STEP TWO. Read through these four examples of Vision stories to get your juices flowing with ideas and jot them down as you go along:

A Time You Shined

During the fall of 1992, I was working at J. Walther Thompson in Melbourne, Australia. I had just completed a successful pilot program for the Ford dealer network set to expand in the next year from a budget of $200,000 to $2 million. The powers-that-be decided to bring in someone with more experience to run “my” program. I didn’t take it well. Other unpleasant events led me to conclude that I wasn’t cut out for advertising. Earlier that year I had attended one of those weekend workshops where I was asked, “If you had all the money in the world, what would you do?” I knew immediately: “I would do something to help groups get clear on who they are and why they are here.” I was tired of “unpleasant events” and convinced I could help people avoid turf wars, favoritism, untruths, etc. But that “vision” was so vague so I muddled along without making any real changes.

One night I had a dream that changed everything. I dreamed I was at a train station—a big one with over twenty platforms. I sat with my mother, drinking coffee, surrounded by our luggage waiting for our train, which was due in an hour or so. I stood up and announced I was going to walk around a bit. I decided to find our platform and check it out. It was a long walk and down an escalator. As I stood on the platform our train arrived—an hour early—and the loudspeaker said it was leaving in three minutes. I didn’t have my luggage. I didn’t have a ticket. My mother didn’t know where I was … but I got on anyway. If I took the time to get everything I needed, I would have missed the train. I distinctly remember thinking, “I’ll make it up as I go” and began practicing my explanation for the first problem I’d encounter—no ticket to show the guy who checks tickets.

When I woke up that next morning, I knew I would quit my job, move back to the United States, find a graduate program or a mentor, and invent a new career. Some people thought I was having a meltdown—my mother in particular. Common sense says you need to have a job before you quit one—at the very least a general idea of a job. I had neither.

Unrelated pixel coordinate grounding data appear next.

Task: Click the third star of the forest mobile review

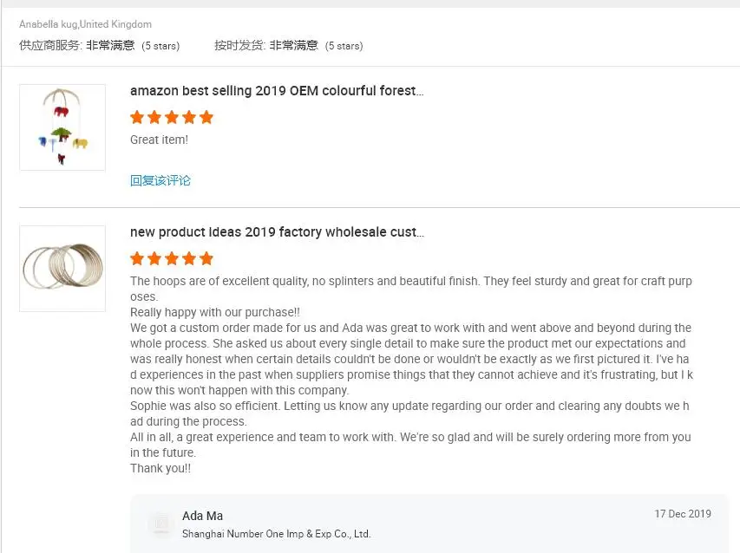Action: tap(172, 118)
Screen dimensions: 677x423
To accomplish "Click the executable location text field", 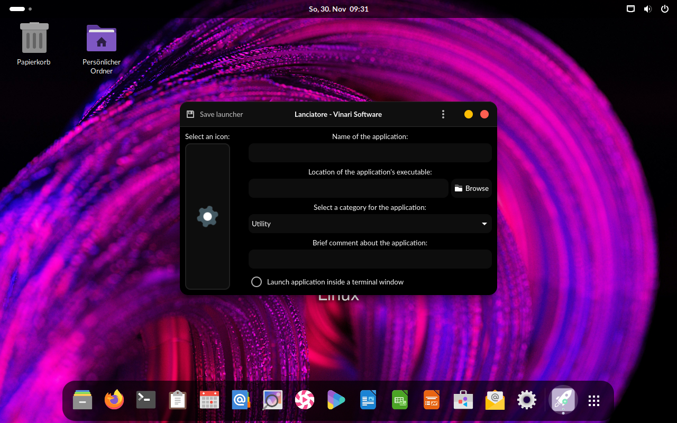I will tap(348, 188).

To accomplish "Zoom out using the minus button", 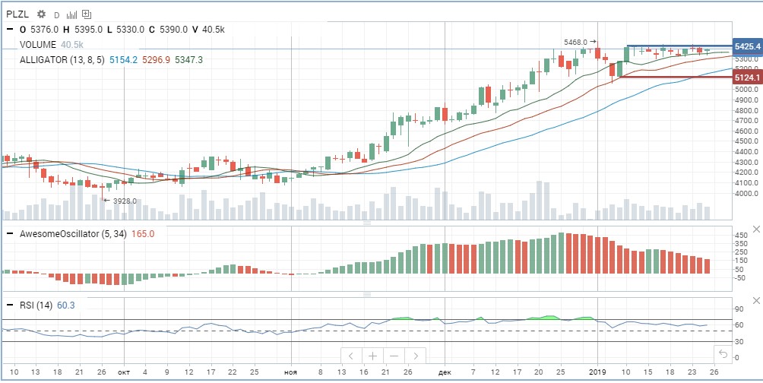I will [394, 356].
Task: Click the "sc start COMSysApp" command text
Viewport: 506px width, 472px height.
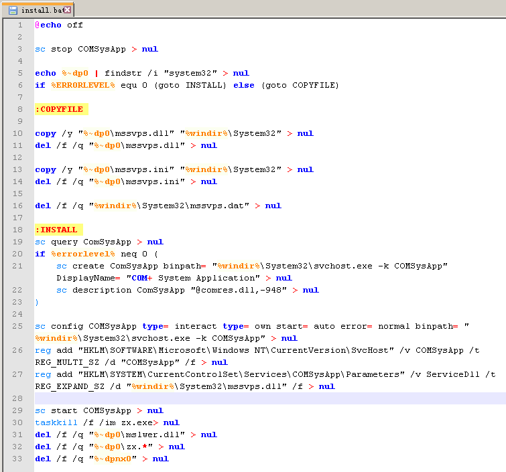Action: point(83,410)
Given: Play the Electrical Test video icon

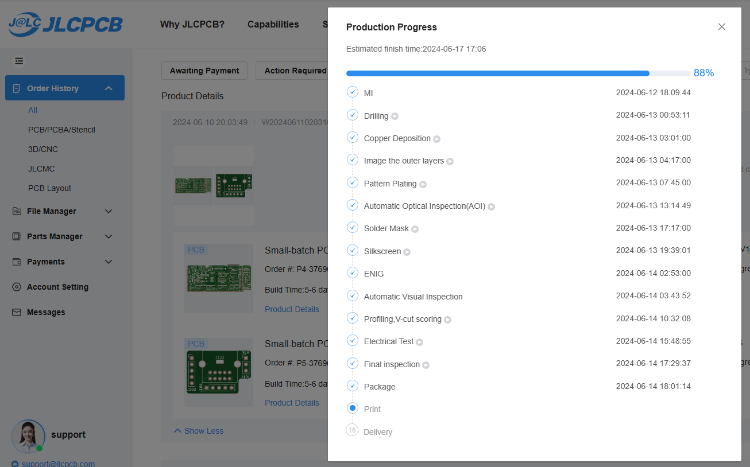Looking at the screenshot, I should point(420,342).
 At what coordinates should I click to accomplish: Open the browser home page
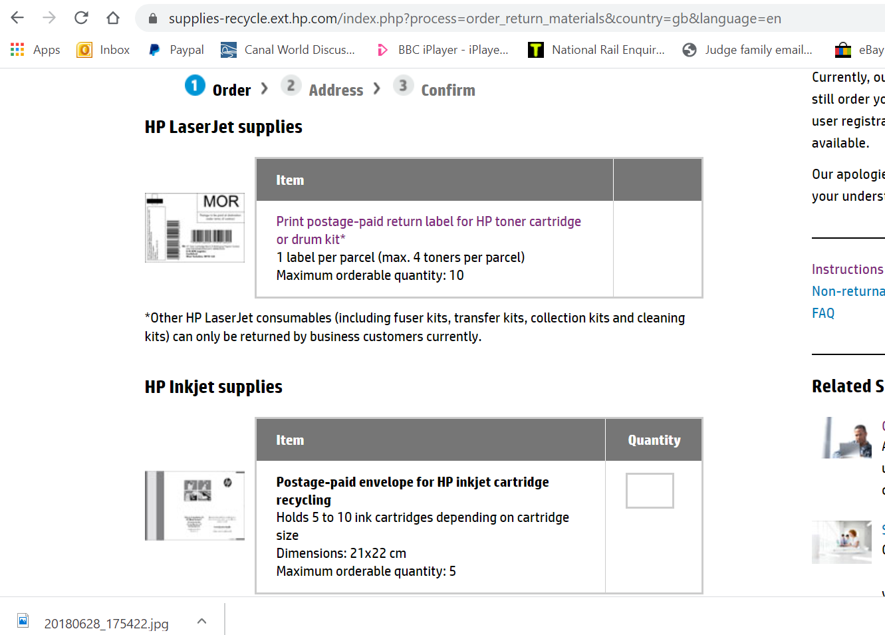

On April 23, 1993, I flew home to Louisiana, drove across country that June, and by August I had found both a graduate program and a mentor. By 1997, I had a graduate degree, two years’ experience with my mentor, and a contract for my first book. When my book came out, I started my own business. I just got on the train without a ticket or luggage and trusted that I would figure out the details as they arose.

You’ve done it before and you can do it again. Life spirals around and around again to the same kind of lessons. There is a part of you that wants the same thing today that you wanted ten, twenty years ago. Think back to the last few times you “went for it” and succeeded. Even small wins count. Think of a time when you were in a similar situation facing similar obstacles and you (and your team) made it through.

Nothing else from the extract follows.